Actuellement, les relations Israël-Diaspora sont extrêmement complexes et diverses.
L'une des raisons est qu'il s'agit d'une relation entre deux entités bien réelles. Autant Israël que la Diaspora ont bien des réussites à leur actif, mais également beaucoup de problèmes. La relation existant entre deux sociétés ayant des problèmes effectifs est différente par essence de celle qui existait pendant une si grande partie de l'histoire juive, avant les temps modernes, lorsque la Diaspora était la réalité juive et que Israël constituait un mythe, auquel on pensait soit en fonction de son passé lointain, soit de son avenir messianique.
Le mythe et le rituel étaient (et sont encore potentiellement) des moyens très efficaces de perpétuer une relation basée sur la centralité d'Israël. Ce modèle n'a été sérieusement remis en cause qu'avec l'avènement des temps modernes, qui ont marqué l'émancipation et la liberté du judaïsme occidental, et plus encore avec l'apparition du Sionisme.

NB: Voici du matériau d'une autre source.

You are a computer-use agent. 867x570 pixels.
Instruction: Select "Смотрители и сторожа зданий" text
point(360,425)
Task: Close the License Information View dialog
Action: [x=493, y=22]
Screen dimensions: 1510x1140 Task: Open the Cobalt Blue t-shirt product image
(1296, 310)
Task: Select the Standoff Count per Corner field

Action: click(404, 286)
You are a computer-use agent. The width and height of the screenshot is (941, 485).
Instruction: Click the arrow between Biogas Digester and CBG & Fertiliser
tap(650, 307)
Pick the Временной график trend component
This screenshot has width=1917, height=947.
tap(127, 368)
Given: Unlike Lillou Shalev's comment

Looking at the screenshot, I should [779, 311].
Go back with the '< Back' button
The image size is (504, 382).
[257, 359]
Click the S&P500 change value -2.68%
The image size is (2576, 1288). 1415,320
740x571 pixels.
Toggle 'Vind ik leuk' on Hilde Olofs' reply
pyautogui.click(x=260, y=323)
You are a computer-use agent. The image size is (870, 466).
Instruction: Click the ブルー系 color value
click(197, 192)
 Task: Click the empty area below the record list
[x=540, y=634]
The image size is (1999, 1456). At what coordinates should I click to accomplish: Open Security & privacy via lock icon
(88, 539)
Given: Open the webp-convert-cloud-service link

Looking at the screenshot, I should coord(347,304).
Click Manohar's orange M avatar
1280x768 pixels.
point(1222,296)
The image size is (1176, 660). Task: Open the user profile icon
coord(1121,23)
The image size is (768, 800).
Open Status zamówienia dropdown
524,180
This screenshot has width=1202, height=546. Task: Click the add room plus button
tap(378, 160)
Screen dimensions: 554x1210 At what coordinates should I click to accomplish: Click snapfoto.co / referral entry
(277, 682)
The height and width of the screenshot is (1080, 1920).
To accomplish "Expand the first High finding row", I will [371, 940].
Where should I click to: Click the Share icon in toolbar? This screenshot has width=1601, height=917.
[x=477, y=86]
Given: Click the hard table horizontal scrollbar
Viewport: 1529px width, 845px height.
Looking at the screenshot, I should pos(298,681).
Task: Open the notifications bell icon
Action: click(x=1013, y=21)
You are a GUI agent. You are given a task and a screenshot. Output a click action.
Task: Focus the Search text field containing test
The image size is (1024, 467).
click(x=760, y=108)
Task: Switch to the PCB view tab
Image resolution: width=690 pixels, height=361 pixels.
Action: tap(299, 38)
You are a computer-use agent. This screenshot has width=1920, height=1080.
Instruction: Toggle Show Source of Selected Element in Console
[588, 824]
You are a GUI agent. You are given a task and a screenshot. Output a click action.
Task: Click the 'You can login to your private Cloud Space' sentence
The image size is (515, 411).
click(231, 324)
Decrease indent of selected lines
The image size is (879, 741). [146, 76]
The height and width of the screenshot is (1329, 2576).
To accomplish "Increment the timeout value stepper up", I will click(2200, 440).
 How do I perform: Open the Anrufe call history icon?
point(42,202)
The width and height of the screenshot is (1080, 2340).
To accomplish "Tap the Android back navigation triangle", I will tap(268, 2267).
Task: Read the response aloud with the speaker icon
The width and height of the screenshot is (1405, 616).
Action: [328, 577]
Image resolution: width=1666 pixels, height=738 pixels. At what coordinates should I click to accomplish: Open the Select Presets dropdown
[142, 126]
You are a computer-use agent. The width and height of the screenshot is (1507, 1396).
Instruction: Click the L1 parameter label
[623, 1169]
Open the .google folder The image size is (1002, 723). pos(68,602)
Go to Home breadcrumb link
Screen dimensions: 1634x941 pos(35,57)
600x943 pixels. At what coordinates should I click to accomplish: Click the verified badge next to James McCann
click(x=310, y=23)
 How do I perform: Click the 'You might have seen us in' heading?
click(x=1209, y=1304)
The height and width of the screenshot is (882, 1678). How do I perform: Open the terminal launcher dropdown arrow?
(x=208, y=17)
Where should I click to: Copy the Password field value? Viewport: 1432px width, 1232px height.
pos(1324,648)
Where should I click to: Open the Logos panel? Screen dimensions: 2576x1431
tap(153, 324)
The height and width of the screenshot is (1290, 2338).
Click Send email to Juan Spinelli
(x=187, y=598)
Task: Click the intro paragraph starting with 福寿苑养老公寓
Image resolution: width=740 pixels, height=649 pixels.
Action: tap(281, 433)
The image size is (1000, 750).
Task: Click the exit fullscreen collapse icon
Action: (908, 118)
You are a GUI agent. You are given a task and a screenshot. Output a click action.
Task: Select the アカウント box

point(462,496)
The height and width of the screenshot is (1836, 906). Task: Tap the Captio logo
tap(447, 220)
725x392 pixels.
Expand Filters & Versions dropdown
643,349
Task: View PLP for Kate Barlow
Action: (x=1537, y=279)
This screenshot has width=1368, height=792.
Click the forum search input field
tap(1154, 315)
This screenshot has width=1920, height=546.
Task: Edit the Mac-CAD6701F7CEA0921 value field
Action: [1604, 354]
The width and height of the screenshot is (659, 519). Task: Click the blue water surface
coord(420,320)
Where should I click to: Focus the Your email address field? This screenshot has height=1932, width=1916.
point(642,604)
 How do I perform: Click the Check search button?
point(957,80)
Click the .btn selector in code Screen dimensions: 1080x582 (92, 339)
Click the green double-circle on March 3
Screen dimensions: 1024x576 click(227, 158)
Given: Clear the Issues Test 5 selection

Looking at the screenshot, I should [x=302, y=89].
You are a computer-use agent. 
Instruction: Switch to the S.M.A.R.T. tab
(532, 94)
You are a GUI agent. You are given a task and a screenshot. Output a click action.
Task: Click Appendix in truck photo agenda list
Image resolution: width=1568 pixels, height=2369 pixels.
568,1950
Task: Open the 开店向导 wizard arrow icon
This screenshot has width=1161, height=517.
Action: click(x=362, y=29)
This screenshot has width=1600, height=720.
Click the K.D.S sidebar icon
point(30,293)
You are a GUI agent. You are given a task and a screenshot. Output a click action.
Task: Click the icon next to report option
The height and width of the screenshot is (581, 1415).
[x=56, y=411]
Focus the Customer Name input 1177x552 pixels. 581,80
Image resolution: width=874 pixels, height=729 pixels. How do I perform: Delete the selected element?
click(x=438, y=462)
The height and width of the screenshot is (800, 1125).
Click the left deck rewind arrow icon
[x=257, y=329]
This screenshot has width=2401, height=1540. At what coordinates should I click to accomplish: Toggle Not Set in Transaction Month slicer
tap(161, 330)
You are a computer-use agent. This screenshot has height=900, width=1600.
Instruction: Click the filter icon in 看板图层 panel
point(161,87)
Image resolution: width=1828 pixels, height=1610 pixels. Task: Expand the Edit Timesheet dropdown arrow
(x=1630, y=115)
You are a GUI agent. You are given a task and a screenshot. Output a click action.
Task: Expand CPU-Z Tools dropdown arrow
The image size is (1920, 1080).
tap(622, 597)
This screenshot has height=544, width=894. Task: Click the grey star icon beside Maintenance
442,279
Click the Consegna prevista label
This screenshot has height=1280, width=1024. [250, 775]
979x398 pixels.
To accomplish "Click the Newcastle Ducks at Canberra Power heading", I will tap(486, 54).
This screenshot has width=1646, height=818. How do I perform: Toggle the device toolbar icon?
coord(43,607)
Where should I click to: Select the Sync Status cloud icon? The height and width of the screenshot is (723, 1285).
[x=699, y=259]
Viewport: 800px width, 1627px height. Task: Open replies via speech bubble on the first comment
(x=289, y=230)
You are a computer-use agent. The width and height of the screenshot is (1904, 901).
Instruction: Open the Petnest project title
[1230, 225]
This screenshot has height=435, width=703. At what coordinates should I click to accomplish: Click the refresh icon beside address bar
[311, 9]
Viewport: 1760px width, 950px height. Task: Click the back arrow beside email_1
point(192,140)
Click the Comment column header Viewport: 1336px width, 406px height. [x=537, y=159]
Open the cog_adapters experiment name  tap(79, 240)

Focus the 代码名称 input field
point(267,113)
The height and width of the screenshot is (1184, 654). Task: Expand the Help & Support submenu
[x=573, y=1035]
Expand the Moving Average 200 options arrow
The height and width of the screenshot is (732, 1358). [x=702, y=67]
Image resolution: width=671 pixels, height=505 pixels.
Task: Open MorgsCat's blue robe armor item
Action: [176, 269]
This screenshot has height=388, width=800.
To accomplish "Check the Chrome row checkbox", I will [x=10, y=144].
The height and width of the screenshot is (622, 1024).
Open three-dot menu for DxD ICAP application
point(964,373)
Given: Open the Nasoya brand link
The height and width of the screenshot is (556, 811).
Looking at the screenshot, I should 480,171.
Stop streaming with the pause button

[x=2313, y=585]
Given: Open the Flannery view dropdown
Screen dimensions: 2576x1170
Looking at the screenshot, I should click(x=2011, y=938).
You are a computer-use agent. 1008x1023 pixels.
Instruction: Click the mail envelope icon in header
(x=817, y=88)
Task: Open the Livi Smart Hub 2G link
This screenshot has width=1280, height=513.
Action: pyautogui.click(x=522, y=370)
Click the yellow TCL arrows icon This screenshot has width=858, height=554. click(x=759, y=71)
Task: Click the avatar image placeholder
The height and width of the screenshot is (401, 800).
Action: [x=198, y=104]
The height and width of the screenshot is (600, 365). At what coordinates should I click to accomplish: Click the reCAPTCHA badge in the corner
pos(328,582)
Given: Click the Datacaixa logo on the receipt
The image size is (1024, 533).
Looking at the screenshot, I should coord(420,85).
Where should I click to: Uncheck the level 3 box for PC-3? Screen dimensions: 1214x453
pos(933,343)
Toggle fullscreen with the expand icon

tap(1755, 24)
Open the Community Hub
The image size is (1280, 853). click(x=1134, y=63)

Nous pouvons suggérer que le Sionisme a continué à mythifier Israël en le présentant d'une manière très idéaliste et en fonction d'une idéologie.
Cependant, il est inévitable que à un certain moment la réalité finisse par l'emporter sur les mythes, et c'est ce processus qui a obligé à rechercher des modèles plus complexes de relations entre Israël et la Diaspora. Il y a certaines indications que ces nouveaux modèles commencent à apparaître et que peut-être pour la première fois dans l'histoire juive, un véritable dialogue, basé sur le respect et la prise de conscience des différences, commence à s'instaurer entre les penseurs israéliens et les leaders de Diaspora. Il est évident qu'un tel dialogue est tout ce qu'il y a de plus nécessaire.